____ DATA EXTRACT
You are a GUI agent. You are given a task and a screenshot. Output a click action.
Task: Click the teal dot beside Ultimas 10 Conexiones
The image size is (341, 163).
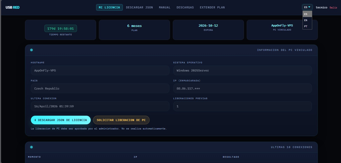point(31,147)
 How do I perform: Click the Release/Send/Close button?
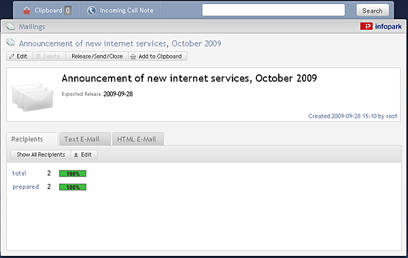point(97,57)
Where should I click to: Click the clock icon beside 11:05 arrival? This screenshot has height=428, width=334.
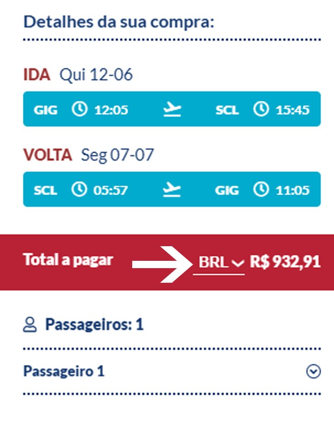(261, 189)
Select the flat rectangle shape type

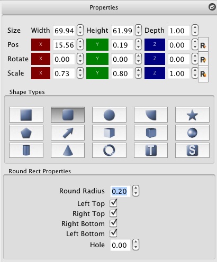click(x=26, y=115)
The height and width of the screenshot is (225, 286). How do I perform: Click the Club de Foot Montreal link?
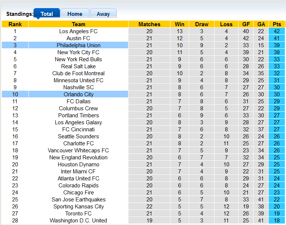(x=78, y=73)
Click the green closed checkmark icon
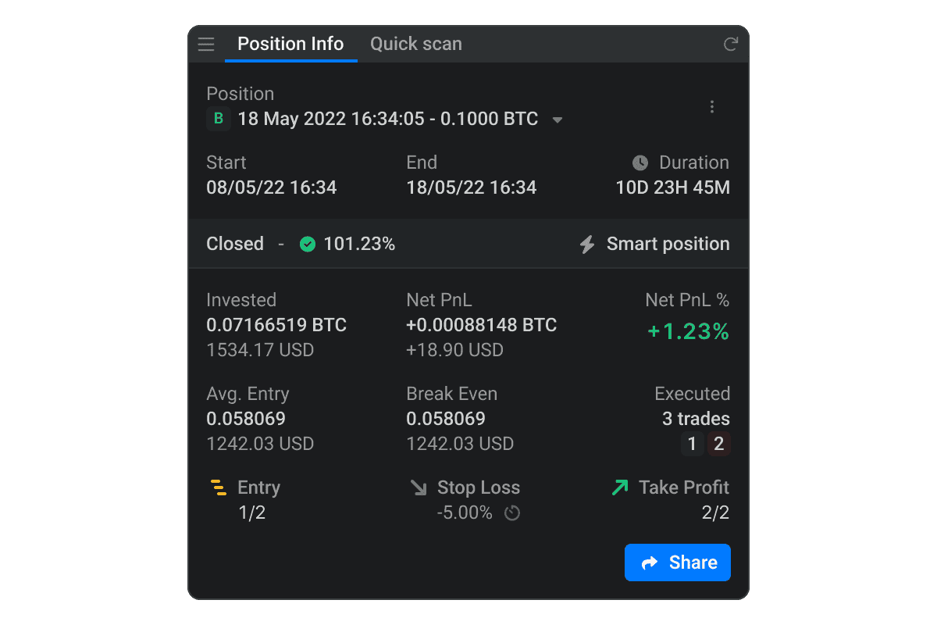Screen dimensions: 937x625 point(308,245)
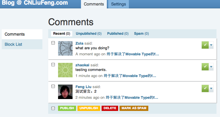Open Block List in the sidebar
This screenshot has width=220, height=117.
pyautogui.click(x=13, y=44)
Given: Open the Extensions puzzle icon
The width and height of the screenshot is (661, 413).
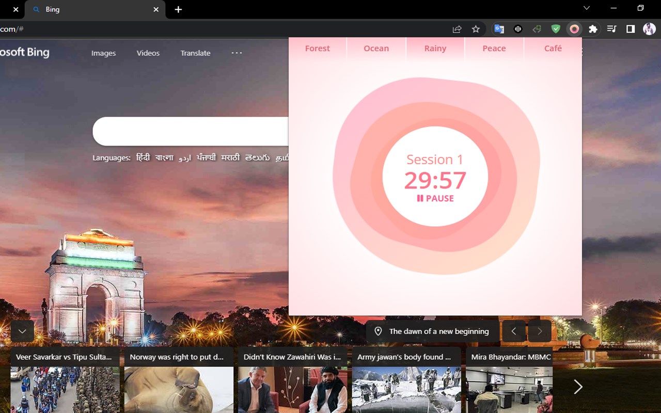Looking at the screenshot, I should (x=593, y=29).
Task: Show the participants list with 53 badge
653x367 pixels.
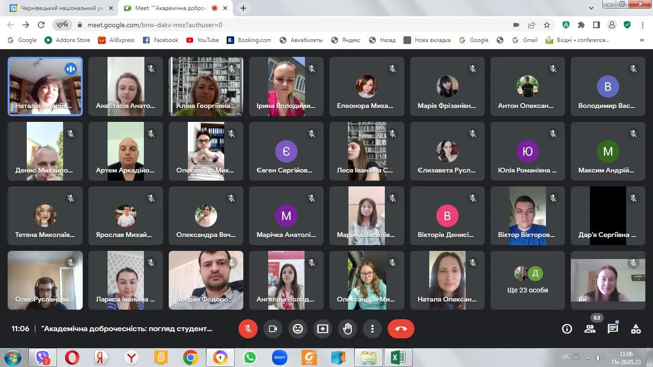Action: point(590,329)
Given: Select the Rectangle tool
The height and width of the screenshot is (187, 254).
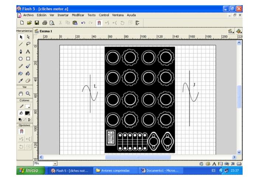Looking at the screenshot, I should pos(28,59).
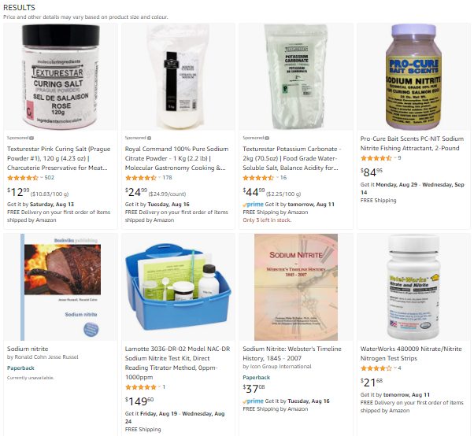Open Lamotte Sodium Nitrite Test Kit title link

click(177, 363)
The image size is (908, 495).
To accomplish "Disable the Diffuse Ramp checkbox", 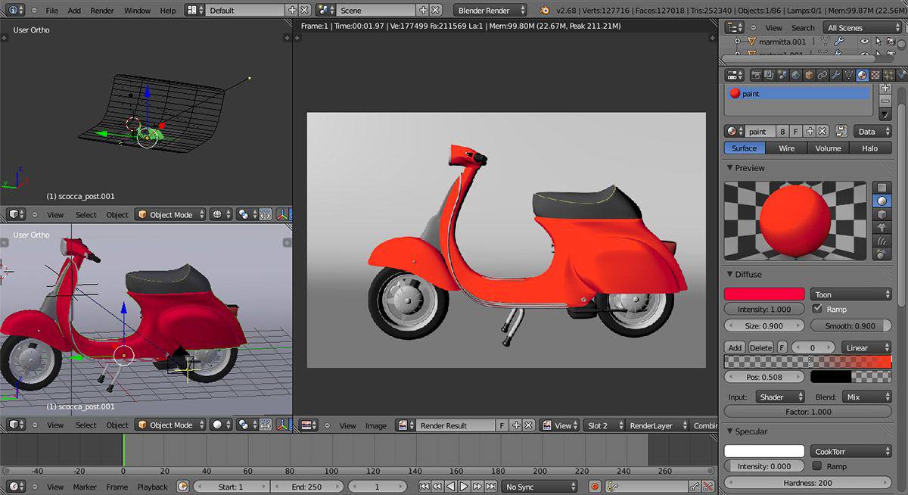I will point(817,309).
________
Using the records above, repeat exactly the run of lines that starts with the line with "Task: Click the" and goes on through the line with "Given: Open the Extensions puzzle icon"; omit each picture.

## TASK RESPONSE
Task: Click the teal dot beside Ultimas 10 Conexiones
The image size is (341, 163).
point(31,147)
 How do I perform: Click the Release/Send/Close button?
point(97,57)
Where should I click to: Click the clock icon beside 11:05 arrival? This screenshot has height=428, width=334.
(261, 189)
Select the flat rectangle shape type

click(x=26, y=115)
The height and width of the screenshot is (225, 286). How do I perform: Click the Club de Foot Montreal link?
(x=78, y=73)
Click the green closed checkmark icon
Screen dimensions: 937x625 point(308,245)
Open Block List in the sidebar
This screenshot has width=220, height=117.
pyautogui.click(x=13, y=44)
Given: Open the Extensions puzzle icon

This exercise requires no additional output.